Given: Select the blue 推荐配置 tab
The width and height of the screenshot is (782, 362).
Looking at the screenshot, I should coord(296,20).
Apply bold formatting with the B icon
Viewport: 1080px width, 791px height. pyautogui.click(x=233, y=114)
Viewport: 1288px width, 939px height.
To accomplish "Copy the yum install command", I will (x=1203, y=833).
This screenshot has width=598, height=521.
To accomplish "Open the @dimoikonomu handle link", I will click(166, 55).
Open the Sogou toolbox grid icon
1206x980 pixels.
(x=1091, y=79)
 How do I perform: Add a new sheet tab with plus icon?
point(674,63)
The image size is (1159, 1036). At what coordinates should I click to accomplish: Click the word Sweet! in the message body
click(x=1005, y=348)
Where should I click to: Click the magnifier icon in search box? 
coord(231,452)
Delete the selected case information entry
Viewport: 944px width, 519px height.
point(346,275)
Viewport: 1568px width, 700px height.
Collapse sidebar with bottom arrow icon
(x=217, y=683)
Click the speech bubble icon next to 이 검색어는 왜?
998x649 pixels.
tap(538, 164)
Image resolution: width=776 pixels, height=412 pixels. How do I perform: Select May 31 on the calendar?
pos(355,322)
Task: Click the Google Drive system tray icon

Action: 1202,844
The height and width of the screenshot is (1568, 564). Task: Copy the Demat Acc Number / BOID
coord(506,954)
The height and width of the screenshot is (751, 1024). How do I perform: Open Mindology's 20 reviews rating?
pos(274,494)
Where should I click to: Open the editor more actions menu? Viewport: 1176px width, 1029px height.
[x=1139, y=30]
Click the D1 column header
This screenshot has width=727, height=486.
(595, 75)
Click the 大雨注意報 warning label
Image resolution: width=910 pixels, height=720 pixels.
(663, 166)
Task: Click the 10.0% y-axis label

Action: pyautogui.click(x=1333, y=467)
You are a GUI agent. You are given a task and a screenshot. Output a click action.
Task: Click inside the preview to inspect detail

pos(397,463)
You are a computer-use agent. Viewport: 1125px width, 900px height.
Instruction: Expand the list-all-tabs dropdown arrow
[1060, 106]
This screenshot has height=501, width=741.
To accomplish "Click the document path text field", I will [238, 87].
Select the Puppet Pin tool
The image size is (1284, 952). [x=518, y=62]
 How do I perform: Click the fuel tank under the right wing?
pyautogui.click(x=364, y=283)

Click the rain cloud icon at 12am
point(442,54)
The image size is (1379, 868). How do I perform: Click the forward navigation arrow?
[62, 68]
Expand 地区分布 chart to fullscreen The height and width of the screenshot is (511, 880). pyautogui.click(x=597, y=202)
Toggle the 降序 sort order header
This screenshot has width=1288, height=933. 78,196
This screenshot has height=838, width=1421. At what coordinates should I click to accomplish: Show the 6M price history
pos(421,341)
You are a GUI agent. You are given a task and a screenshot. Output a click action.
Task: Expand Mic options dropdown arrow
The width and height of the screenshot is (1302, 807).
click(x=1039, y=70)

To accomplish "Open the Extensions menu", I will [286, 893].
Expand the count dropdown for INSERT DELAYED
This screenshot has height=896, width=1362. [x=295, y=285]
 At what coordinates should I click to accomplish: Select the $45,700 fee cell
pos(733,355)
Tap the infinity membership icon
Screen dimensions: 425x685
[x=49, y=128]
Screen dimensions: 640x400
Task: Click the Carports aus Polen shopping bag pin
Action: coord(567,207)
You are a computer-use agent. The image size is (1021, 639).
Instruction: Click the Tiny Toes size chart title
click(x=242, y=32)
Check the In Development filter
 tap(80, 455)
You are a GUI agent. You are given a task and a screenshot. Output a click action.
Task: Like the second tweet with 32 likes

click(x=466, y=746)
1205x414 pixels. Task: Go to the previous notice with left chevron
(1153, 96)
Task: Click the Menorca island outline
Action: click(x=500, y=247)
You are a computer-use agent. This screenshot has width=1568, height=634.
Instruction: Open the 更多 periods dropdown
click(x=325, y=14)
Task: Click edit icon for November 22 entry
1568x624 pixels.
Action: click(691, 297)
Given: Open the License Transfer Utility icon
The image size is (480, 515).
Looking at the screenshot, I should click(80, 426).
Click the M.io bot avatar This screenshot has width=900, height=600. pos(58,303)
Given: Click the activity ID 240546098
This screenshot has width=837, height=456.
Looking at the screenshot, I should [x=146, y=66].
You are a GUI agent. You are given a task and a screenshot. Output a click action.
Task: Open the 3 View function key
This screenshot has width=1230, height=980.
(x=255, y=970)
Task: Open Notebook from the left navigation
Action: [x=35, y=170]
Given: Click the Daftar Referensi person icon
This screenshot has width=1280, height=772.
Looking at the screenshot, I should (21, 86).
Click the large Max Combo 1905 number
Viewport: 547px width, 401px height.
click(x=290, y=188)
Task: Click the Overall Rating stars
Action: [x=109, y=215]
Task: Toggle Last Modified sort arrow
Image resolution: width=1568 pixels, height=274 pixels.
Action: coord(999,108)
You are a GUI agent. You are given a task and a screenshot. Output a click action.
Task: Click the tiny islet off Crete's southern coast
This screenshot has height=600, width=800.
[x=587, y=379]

+ + +

> **Exercise goal**
Recast every line of the listing above as a JSON list of strings, one string per line, and leave out the blank lines.

> **Reply to the task**
[
  "Given: Select the blue 推荐配置 tab",
  "The width and height of the screenshot is (782, 362).",
  "Looking at the screenshot, I should coord(296,20).",
  "Apply bold formatting with the B icon",
  "Viewport: 1080px width, 791px height. pyautogui.click(x=233, y=114)",
  "Viewport: 1288px width, 939px height.",
  "To accomplish \"Copy the yum install command\", I will (x=1203, y=833).",
  "This screenshot has width=598, height=521.",
  "To accomplish \"Open the @dimoikonomu handle link\", I will click(166, 55).",
  "Open the Sogou toolbox grid icon",
  "1206x980 pixels.",
  "(x=1091, y=79)",
  " How do I perform: Add a new sheet tab with plus icon?",
  "point(674,63)",
  "The image size is (1159, 1036). At what coordinates should I click to accomplish: Click the word Sweet! in the message body",
  "click(x=1005, y=348)",
  "Where should I click to: Click the magnifier icon in search box? ",
  "coord(231,452)",
  "Delete the selected case information entry",
  "Viewport: 944px width, 519px height.",
  "point(346,275)",
  "Viewport: 1568px width, 700px height.",
  "Collapse sidebar with bottom arrow icon",
  "(x=217, y=683)",
  "Click the speech bubble icon next to 이 검색어는 왜?",
  "998x649 pixels.",
  "tap(538, 164)",
  "Image resolution: width=776 pixels, height=412 pixels. How do I perform: Select May 31 on the calendar?",
  "pos(355,322)",
  "Task: Click the Google Drive system tray icon",
  "Action: 1202,844",
  "The height and width of the screenshot is (1568, 564). Task: Copy the Demat Acc Number / BOID",
  "coord(506,954)",
  "The height and width of the screenshot is (751, 1024). How do I perform: Open Mindology's 20 reviews rating?",
  "pos(274,494)",
  "Where should I click to: Open the editor more actions menu? Viewport: 1176px width, 1029px height.",
  "[x=1139, y=30]",
  "Click the D1 column header",
  "This screenshot has width=727, height=486.",
  "(595, 75)",
  "Click the 大雨注意報 warning label",
  "Image resolution: width=910 pixels, height=720 pixels.",
  "(663, 166)",
  "Task: Click the 10.0% y-axis label",
  "Action: pyautogui.click(x=1333, y=467)",
  "You are a GUI agent. You are given a task and a screenshot. Output a click action.",
  "Task: Click inside the preview to inspect detail",
  "pos(397,463)",
  "You are a computer-use agent. Viewport: 1125px width, 900px height.",
  "Instruction: Expand the list-all-tabs dropdown arrow",
  "[1060, 106]",
  "This screenshot has height=501, width=741.",
  "To accomplish \"Click the document path text field\", I will [238, 87].",
  "Select the Puppet Pin tool",
  "The image size is (1284, 952). [x=518, y=62]",
  " How do I perform: Click the fuel tank under the right wing?",
  "pyautogui.click(x=364, y=283)",
  "Click the rain cloud icon at 12am",
  "point(442,54)",
  "The image size is (1379, 868). How do I perform: Click the forward navigation arrow?",
  "[62, 68]",
  "Expand 地区分布 chart to fullscreen The height and width of the screenshot is (511, 880). pyautogui.click(x=597, y=202)",
  "Toggle the 降序 sort order header",
  "This screenshot has width=1288, height=933. 78,196",
  "This screenshot has height=838, width=1421. At what coordinates should I click to accomplish: Show the 6M price history",
  "pos(421,341)",
  "You are a GUI agent. You are given a task and a screenshot. Output a click action.",
  "Task: Expand Mic options dropdown arrow",
  "The width and height of the screenshot is (1302, 807).",
  "click(x=1039, y=70)",
  "To accomplish \"Open the Extensions menu\", I will [286, 893].",
  "Expand the count dropdown for INSERT DELAYED",
  "This screenshot has height=896, width=1362. [x=295, y=285]",
  " At what coordinates should I click to accomplish: Select the $45,700 fee cell",
  "pos(733,355)",
  "Tap the infinity membership icon",
  "Screen dimensions: 425x685",
  "[x=49, y=128]",
  "Screen dimensions: 640x400",
  "Task: Click the Carports aus Polen shopping bag pin",
  "Action: coord(567,207)",
  "You are a computer-use agent. The image size is (1021, 639).",
  "Instruction: Click the Tiny Toes size chart title",
  "click(x=242, y=32)",
  "Check the In Development filter",
  " tap(80, 455)",
  "You are a GUI agent. You are given a task and a screenshot. Output a click action.",
  "Task: Like the second tweet with 32 likes",
  "click(x=466, y=746)",
  "1205x414 pixels. Task: Go to the previous notice with left chevron",
  "(1153, 96)",
  "Task: Click the Menorca island outline",
  "Action: click(x=500, y=247)",
  "You are a computer-use agent. This screenshot has width=1568, height=634.",
  "Instruction: Open the 更多 periods dropdown",
  "click(x=325, y=14)",
  "Task: Click edit icon for November 22 entry",
  "1568x624 pixels.",
  "Action: click(691, 297)",
  "Given: Open the License Transfer Utility icon",
  "The image size is (480, 515).",
  "Looking at the screenshot, I should click(80, 426).",
  "Click the M.io bot avatar This screenshot has width=900, height=600. pos(58,303)",
  "Given: Click the activity ID 240546098",
  "This screenshot has width=837, height=456.",
  "Looking at the screenshot, I should [x=146, y=66].",
  "You are a GUI agent. You are given a task and a screenshot. Output a click action.",
  "Task: Open the 3 View function key",
  "This screenshot has width=1230, height=980.",
  "(x=255, y=970)",
  "Task: Open Notebook from the left navigation",
  "Action: [x=35, y=170]",
  "Given: Click the Daftar Referensi person icon",
  "This screenshot has width=1280, height=772.",
  "Looking at the screenshot, I should (21, 86).",
  "Click the large Max Combo 1905 number",
  "Viewport: 547px width, 401px height.",
  "click(x=290, y=188)",
  "Task: Click the Overall Rating stars",
  "Action: [x=109, y=215]",
  "Task: Toggle Last Modified sort arrow",
  "Image resolution: width=1568 pixels, height=274 pixels.",
  "Action: coord(999,108)",
  "You are a GUI agent. You are given a task and a screenshot. Output a click action.",
  "Task: Click the tiny islet off Crete's southern coast",
  "This screenshot has height=600, width=800.",
  "[x=587, y=379]"
]